The hydrodynamic and electrostatic interactions on the approach and entry of a charged spherical particle to a charged cylindrical pore in a charged planar surface with implications for membrane separation processes

Abstract

The application of membrane separation processes, such as microfiltration and ultrafiltration, is one of the most important developments in chemical engineering in recent years. The separation characteristics of such membranes are usually interpreted sterically in terms of the relative size of membrane pores and solutes. However, electrostatic effects are also important, though often neglected. The paper presents a quantification of both electrostatic and hydrodynamic effects to identify conditions for the operation of such proceses with much greater efficiency. In particular, the hydrodynamic and electrostatic forces on a charged spherical particle as a function of distance of approach and entry to a charged cylindrical pore in a charged planar surface have been calculated. A Galerkin finite-element scheme has been used to provide numerical solutions of the nonlinear Poisson-Boltzmann equation for electrostatic interactions and of the Navier-Stokes equation for hydrodynamic interactions, with the Newton sequence technique being used to solve the Poisson-Boltzmann equation. The results show that under the conditions covered by the calculations, which correspond to those occurring in practice, the electrostatic interactions can play a crucial role in controlling the approach and entry of such a particle to a pore.
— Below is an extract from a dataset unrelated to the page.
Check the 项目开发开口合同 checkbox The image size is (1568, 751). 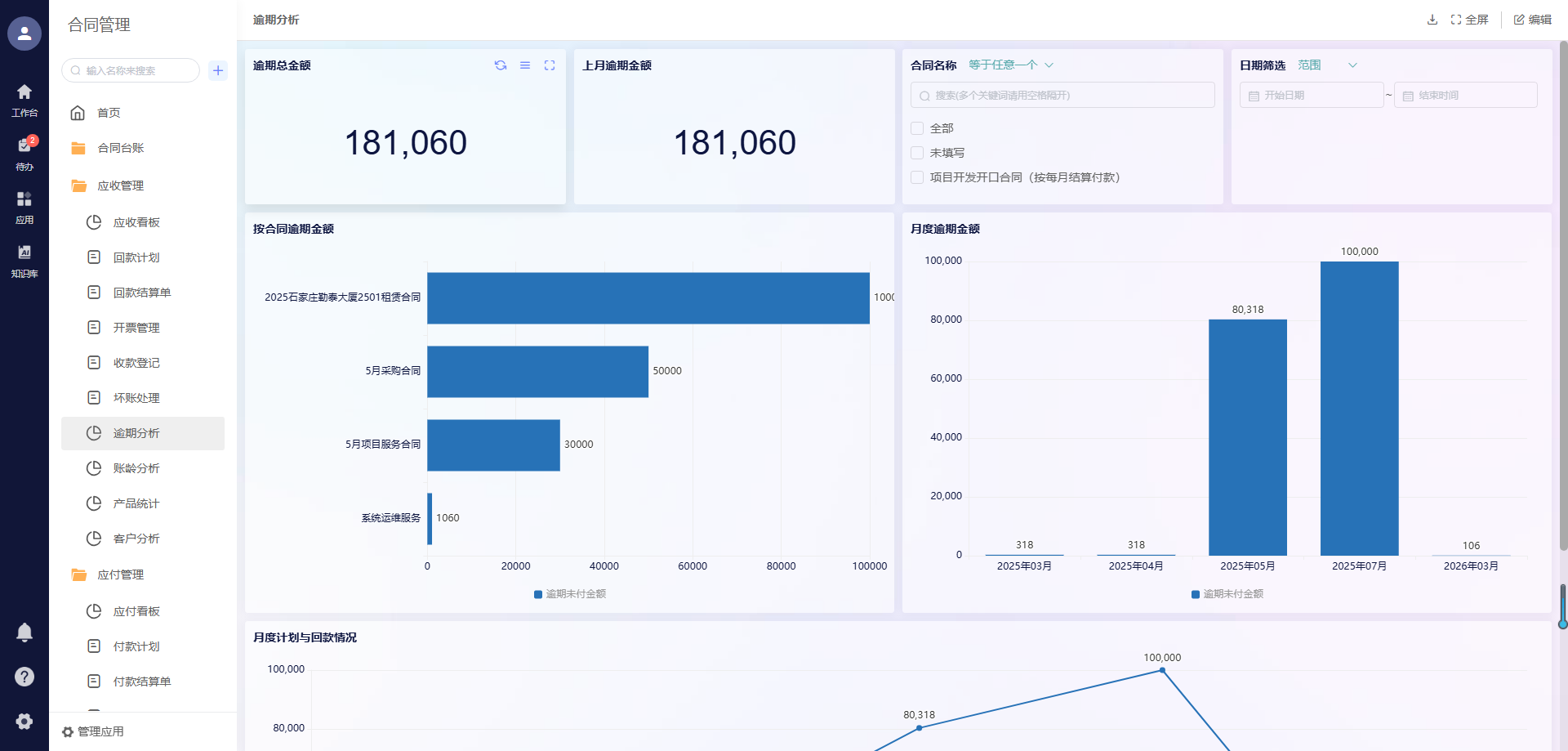point(917,177)
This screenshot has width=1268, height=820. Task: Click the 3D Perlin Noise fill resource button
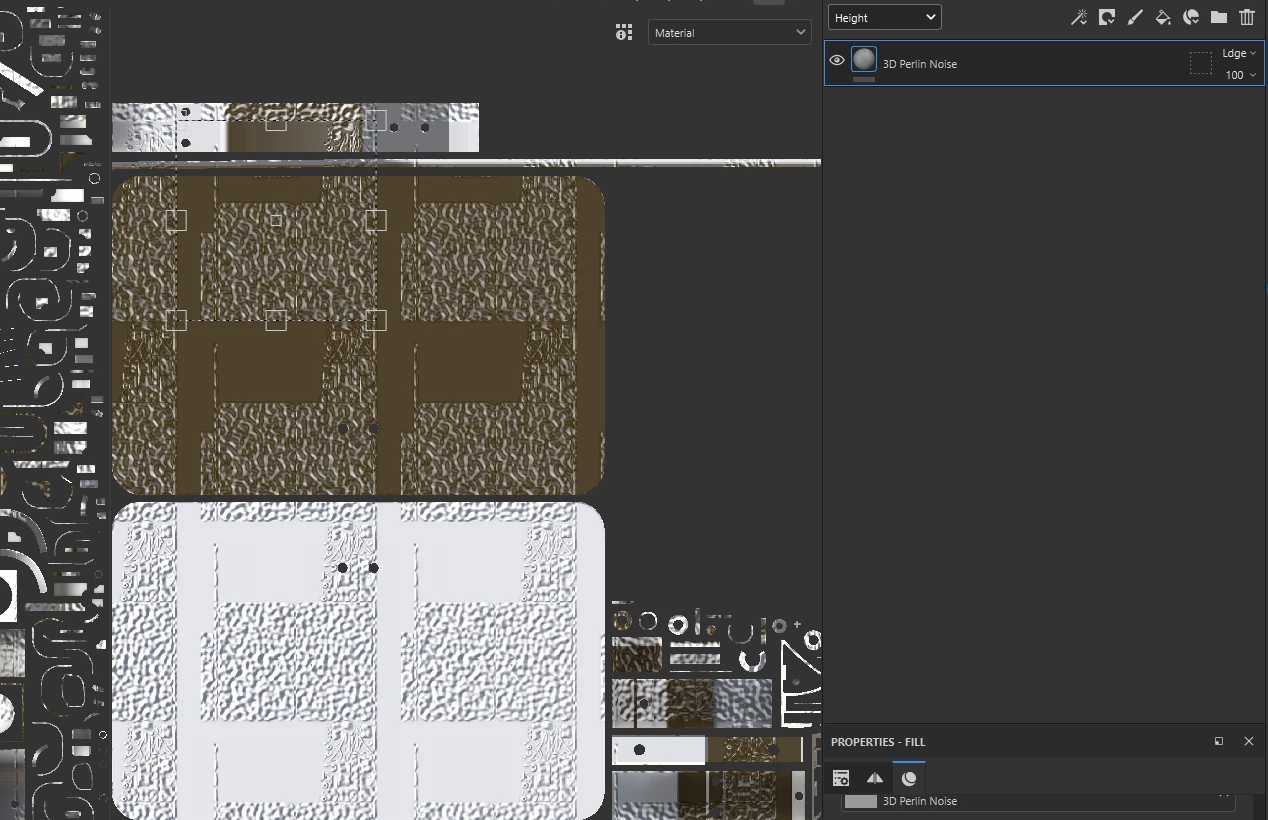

The calculations have several important consequences for membrane separation processes. Firstly, the quantification of the operating conditions which allow separation without the particles coming into intimate contact with the membrane-potentially non-fouling conditions. Secondly, the quantification of the operating conditions allowing fractionation of particles of identical size but differing surface potential. Thirdly, a demonstration that the manufacture of membranes with a high surface potential would be very beneficial to the efficient operation of such processes.